Before pppd parses its command-line arguments, it scans
several files for default options. These files may contain any valid
command-line arguments spread out across an arbitrary number of lines.
Hash signs introduce comments.
The first options file is /etc/ppp/options, which is
always scanned when pppd starts up. Using it to set some
global defaults is a good idea, because it allows you to keep your users from
doing several things that may compromise security. For instance, to make
pppd require some kind of authentication (either PAP or
CHAP) from the peer, you add the auth option to this
file. This option cannot be overridden by the user, so it becomes impossible
to establish a PPP connection with any system that is not in your
authentication databases. Note, however, that some options can be overridden;
the connect string is a good example.
The other options file, which is read after
/etc/ppp/options, is .ppprc in the
user's home directory. It allows each user to specify her own set of default
options.
A sample /etc/ppp/options file might look like this:
# Global options for pppd running on vlager.vbrew.com
lock # use UUCP-style device locking
auth # require authentication
usehostname # use local hostname for CHAP
domain vbrew.com # our domain name |
The lock keyword makes
pppd comply to the standard UUCP method of device locking.

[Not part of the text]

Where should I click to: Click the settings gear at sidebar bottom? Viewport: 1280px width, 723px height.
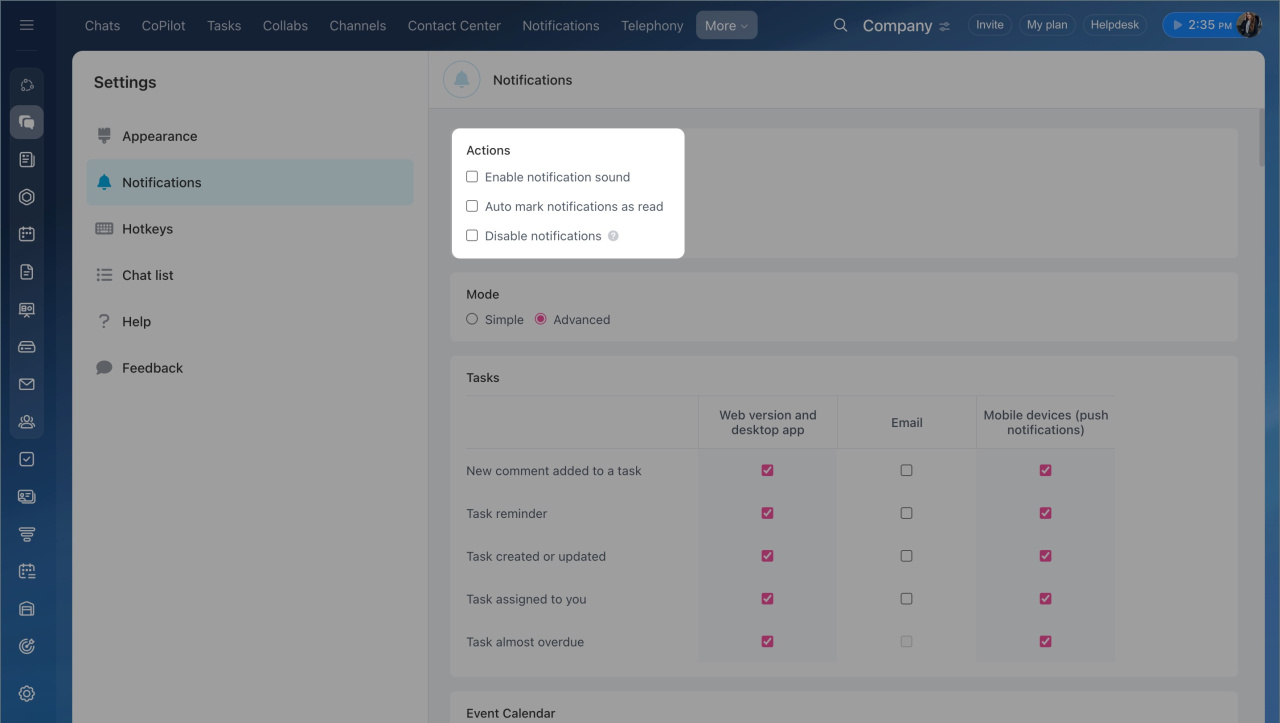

With this convention, each process that accesses a serial device, say
/dev/ttyS3, creates a lock file with a name like
LCK..ttyS3 in a special lock-file directory to signal that
the device is in use. This is necessary to prevent signal other programs, such as
minicom or uucico, from opening the
serial device while it is used by PPP.
The next three options relate to authentication and, therefore,
to system security. The authentication options are best placed in the global
configuration file because they are “privileged” and cannot
be overridden by users' ~/.ppprc options files.